Well, I was happy the last time through, will I be happy this time, too? Will there be a Pink Moon or Exile in Guyville in this segment? Will I just love something like I already did Ghost in the Machine? Well, let’s get started to find this out!
#320 – Amnesiac by Radiohead. Radiohead wasn’t that long ago, right? Here we are with another one. Looking on the track listing I don’t see anything that I’m familiar with, at least by title. The sounds I’m familiar with. It’s typical Radiohead with typical Radiohead atmospheric intangibles. I liked “Pyramid Song” and the feel of “Pulk/Pull Revolving Doors” is strange but cool, the latter sounding of what it would perhaps be like listening to Radiohead on the International Space Station or something. I do like the guitar work on “I Might Be Wrong” and they keyboard and “backward tape” sound in “Like Spinning Plates,” too. And, the horns at the end of “Life in a Glasshouse,” that’s a great jazzy touch. I liked that, especially how bombastic it was. All in all a decent album but like many previous Radiohead albums, I don’t really care if I do or don’t hear it again.

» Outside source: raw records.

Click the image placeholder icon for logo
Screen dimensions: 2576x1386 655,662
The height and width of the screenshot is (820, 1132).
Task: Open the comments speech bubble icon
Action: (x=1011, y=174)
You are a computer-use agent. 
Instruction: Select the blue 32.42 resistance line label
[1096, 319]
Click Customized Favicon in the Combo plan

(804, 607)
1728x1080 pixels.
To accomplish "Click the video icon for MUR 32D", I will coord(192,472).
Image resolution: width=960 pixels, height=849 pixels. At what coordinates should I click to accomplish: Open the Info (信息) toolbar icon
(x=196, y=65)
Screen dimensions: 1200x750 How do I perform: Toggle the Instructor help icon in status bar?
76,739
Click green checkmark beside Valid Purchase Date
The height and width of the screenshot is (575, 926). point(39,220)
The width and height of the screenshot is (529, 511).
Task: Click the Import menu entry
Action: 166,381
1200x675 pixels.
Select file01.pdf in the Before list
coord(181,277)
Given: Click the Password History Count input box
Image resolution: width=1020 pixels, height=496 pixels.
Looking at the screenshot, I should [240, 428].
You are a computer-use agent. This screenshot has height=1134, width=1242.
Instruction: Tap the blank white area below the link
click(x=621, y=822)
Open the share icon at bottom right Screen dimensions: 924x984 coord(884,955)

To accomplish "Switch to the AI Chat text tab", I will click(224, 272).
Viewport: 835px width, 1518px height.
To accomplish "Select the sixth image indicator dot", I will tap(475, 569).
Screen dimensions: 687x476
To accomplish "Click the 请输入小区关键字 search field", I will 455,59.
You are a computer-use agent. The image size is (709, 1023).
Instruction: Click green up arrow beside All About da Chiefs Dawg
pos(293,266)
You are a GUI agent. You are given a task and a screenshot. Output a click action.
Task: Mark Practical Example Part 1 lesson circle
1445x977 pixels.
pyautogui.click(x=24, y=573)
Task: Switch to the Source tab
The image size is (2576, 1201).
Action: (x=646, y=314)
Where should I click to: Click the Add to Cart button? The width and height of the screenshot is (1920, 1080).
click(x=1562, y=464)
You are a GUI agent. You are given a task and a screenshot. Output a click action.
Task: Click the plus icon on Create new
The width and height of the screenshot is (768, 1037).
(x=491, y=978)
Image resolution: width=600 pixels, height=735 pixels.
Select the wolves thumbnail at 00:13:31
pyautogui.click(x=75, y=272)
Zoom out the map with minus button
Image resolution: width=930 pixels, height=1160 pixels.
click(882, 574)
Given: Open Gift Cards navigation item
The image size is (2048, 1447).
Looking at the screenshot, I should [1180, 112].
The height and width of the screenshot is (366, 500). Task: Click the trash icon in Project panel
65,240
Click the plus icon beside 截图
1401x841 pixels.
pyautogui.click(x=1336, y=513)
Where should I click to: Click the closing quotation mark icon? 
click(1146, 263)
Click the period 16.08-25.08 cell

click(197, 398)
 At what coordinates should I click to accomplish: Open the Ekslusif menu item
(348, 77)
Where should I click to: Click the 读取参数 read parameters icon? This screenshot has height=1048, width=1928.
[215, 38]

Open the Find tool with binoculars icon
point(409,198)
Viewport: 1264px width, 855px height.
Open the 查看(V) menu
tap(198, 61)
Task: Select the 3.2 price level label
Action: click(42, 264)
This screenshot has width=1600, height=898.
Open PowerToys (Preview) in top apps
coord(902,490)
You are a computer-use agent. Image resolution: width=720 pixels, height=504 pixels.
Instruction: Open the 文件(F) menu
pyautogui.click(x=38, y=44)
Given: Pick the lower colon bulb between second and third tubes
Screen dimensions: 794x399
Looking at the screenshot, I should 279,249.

#319 – Burnin’ by Bob Marley & The Wailers. Technically, it’s originally only known from The Wailers, but since his death it’s been credited as “Bob Marley & …” The band officially became known as that after this album as Peter Tosh and Bunny Wailer left to do solo things, but hey? I want to like reggae. I do. And, truthfully, this album has some of the songs that I do like. I don’t hate this. “Get Up, Stand Up” is all about fighting oppression and not be pinned down by “the man.” I know that sounds grandiose but it’s really not. Marley also touches on the wonders of life, spirituality and positivity. It must have been really bad back then, but I’m glad I really don’t know. The song that Eric Clapton eventually took to #1, “I Shot the Sheriff” is on this album, as well. I love the use of Clavinet in the songs. This is a real Clavinet and not the sampled kinds that you find now. Which, don’t get me wrong, the samples are darn fine, but this is the real dealio. I found myself bouncing the whole time, both head and body, so I must have dug it. Did you hear that Ed Bumgardner and Tommy Priest? I dug it!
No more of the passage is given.